Ah Mourinho, ah!
Bir zamanlar “Özel Biri” olarak adlandırılan, futbol dünyasında devrim niteliğinde fikirleriyle dikkat çeken, kupalara ambargo koyan o teknik direktör artık eski günlerinden çok uzak. Avrupa sahnesi, senin için her zaman bir gösteri alanıydı. Şampiyonlar Ligi’ni Porto gibi bir kulüple kazanarak tarihe geçtin, Inter ile aynı başarıyı tekrarlayarak futbolun zirvesindeki yerini sağlamlaştırdın. Ama ne oldu sana Mourinho? Son yıllarda Avrupa’da istenen sonuçları almakta zorlanıyorsun. Özellikle son dönemlerde UEFA Avrupa Ligi ve Konferans Ligi gibi turnuvalarda bile beklenmedik kayıplar yaşanıyor.
AZ Alkmaar gibi gençlerden oluşan bir takıma deplasmanda 3-1 yenilmek... Bu yenilgi belki bir "kazaya" benzetilebilir ama aslında tablo çok daha derin. AZ Alkmaar gibi takımlar Avrupa futbolunda yeni bir dönemin işaretini veriyor. Gençlere güvenmek, altyapıya yatırım yapmak ve uzun vadeli planlar kurmak artık başarıyı getiren temel faktörler arasında. Hollanda futbolu, genç yeteneklerin sahada sorumluluk alarak büyüdüğü bir kültüre sahip. AZ Alkmaar’ın gollerine bakıyorsun; neredeyse tamamı 20 yaş altı oyuncuların ayağından geliyor. Peki biz hâlâ neden gençlerimize güvenemiyoruz?
Senin takımlarına baktığımızda ise bunun tam tersini görüyoruz. Sahaya çıkan oyuncuların büyük çoğunluğu 30 yaşın üzerinde, tecrübeli ama yorgun isimlerden oluşuyor. Mourinho’nun formülü geçmişte bu oyuncularla işe yaradı, evet. Ama futbol değişiyor, Mourinho! Artık sistemlere, oyun stratejilerine ve gençlerin enerjisine dayalı bir futbol dünyası var. Ama sen hâlâ ısrarla eski sistemini uygulamaya devam ediyorsun.
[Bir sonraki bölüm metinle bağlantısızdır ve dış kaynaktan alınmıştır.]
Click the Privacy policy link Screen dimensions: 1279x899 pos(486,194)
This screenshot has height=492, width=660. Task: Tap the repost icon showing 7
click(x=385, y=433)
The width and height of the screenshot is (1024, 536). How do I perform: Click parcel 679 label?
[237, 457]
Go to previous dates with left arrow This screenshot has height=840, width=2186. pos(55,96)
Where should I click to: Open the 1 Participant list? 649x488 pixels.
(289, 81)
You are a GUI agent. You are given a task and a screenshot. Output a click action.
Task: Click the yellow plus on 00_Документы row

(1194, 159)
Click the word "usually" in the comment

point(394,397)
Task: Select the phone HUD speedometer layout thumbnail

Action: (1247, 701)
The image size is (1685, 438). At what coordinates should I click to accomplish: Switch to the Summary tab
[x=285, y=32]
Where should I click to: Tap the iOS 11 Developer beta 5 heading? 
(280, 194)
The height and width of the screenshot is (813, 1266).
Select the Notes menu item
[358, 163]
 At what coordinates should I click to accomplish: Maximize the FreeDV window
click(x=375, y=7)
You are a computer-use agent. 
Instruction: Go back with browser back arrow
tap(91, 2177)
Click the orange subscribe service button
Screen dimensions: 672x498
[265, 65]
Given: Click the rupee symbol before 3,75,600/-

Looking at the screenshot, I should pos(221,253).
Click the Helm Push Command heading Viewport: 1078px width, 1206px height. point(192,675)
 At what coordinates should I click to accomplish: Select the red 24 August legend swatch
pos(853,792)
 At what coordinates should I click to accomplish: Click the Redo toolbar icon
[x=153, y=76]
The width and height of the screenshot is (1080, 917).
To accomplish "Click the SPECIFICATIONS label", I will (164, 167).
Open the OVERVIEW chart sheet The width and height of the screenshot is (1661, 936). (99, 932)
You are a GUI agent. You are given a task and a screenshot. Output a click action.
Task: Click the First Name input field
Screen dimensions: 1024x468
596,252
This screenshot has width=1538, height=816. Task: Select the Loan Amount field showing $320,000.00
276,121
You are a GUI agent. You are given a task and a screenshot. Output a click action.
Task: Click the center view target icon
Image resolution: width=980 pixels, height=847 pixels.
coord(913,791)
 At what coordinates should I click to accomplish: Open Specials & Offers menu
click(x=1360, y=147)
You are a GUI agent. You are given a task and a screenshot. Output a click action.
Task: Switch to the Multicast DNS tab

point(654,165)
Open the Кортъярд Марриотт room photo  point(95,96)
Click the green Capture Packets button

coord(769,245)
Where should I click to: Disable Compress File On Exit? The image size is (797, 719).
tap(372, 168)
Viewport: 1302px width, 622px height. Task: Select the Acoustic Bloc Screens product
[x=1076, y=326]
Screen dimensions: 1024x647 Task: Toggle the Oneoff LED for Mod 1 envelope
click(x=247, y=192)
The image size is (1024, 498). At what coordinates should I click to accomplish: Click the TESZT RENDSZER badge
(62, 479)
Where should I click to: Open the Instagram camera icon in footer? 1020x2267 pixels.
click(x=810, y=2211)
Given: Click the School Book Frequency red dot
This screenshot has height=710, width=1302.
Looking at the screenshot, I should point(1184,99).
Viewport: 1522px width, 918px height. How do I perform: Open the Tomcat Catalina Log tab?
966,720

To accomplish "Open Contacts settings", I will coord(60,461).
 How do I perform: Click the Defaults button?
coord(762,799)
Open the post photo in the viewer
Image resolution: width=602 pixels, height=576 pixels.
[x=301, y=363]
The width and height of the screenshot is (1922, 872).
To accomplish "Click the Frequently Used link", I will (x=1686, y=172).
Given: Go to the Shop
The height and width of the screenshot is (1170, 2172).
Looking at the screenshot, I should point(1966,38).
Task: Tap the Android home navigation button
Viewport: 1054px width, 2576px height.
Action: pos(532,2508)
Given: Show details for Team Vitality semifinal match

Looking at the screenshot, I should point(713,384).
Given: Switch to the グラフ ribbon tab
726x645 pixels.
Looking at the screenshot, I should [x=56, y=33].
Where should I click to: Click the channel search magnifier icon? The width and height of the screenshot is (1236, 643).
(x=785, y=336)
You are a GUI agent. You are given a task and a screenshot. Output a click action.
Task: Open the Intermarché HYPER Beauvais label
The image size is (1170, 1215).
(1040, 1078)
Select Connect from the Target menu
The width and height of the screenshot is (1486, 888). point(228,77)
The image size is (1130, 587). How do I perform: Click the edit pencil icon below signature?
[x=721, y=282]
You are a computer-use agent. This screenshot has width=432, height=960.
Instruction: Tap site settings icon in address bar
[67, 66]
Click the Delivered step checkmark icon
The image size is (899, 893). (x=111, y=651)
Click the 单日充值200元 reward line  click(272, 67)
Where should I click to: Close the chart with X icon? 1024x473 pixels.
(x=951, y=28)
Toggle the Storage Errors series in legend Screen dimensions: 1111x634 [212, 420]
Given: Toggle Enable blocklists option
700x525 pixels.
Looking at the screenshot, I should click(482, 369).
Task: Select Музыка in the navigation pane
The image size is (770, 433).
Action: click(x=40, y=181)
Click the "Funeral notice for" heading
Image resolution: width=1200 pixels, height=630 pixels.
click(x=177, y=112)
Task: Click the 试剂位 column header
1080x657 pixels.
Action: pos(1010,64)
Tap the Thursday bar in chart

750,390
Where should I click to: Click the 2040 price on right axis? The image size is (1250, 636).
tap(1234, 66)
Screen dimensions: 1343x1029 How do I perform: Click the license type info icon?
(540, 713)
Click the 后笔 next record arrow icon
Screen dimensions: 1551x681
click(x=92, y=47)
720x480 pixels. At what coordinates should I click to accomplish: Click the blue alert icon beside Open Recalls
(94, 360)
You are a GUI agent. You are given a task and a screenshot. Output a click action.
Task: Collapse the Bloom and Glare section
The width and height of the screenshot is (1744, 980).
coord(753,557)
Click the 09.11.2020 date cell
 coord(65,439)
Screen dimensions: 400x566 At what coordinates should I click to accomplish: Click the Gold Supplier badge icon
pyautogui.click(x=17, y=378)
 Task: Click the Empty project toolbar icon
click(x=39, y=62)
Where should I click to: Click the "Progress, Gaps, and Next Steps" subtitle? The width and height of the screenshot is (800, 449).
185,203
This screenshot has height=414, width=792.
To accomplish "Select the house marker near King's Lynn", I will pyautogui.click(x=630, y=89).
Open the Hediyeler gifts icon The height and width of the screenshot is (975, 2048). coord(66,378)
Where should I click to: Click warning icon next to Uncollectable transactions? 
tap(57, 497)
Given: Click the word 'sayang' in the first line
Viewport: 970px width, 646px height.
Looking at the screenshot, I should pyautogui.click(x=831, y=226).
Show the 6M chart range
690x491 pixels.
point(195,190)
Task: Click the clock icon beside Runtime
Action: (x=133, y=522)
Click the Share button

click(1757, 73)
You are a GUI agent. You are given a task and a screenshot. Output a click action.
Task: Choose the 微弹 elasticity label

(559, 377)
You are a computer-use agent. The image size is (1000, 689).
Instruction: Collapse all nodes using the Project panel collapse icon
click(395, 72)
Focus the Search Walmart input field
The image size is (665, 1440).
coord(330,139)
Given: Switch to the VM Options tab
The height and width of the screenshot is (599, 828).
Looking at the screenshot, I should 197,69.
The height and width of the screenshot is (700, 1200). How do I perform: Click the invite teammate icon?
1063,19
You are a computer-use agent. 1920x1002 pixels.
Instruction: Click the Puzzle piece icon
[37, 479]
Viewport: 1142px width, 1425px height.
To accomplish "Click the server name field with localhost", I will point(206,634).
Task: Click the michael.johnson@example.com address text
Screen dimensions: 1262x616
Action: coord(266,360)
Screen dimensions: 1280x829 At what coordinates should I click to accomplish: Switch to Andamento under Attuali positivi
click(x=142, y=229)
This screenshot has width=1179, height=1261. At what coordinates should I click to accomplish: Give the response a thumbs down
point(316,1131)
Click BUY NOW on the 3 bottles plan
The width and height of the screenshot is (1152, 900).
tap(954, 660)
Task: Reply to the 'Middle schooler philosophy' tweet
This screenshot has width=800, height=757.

Oyuncularından sürekli aynı tür bir sadakat ve itaat bekliyorsun ama sahada ruh eksik, yenilik eksik.
Unutmayalım ki bu ilk değil. Son yıllarda Avrupa maçlarında yaşanan hayal kırıklıklarını tekrar tekrar gördük. Tottenham’da UEFA Avrupa Ligi’nde Dinamo Zagreb’e karşı alınan şok yenilgi hâlâ hafızalarda. 2-0’lık avantajı kaybedip elendiğinde de herkes aynı şeyi sormuştu: Mourinho eski dokunuşunu kaybetti mi? Roma’da kazandığın UEFA Konferans Ligi şampiyonluğu, bir nebze olsun moral olmuştu ama yine de bu eski günlerinin Mourinho’su olmadığını gösteriyordu.
Dostum Mourinho, seni severim, sayarım. Hocalığını hep beğenmişimdir. Ama bak, bir Giresunlu olarak söylüyorum: Seni aksama sabaha gönderirler, başarı gelmezse demedi deme bana! Avrupa sahnesi affetmez. Bir kez düşmeye başladığında, toparlanmak çok zordur. Artık modern futbolun gerekliliklerine uyum sağlama vakti.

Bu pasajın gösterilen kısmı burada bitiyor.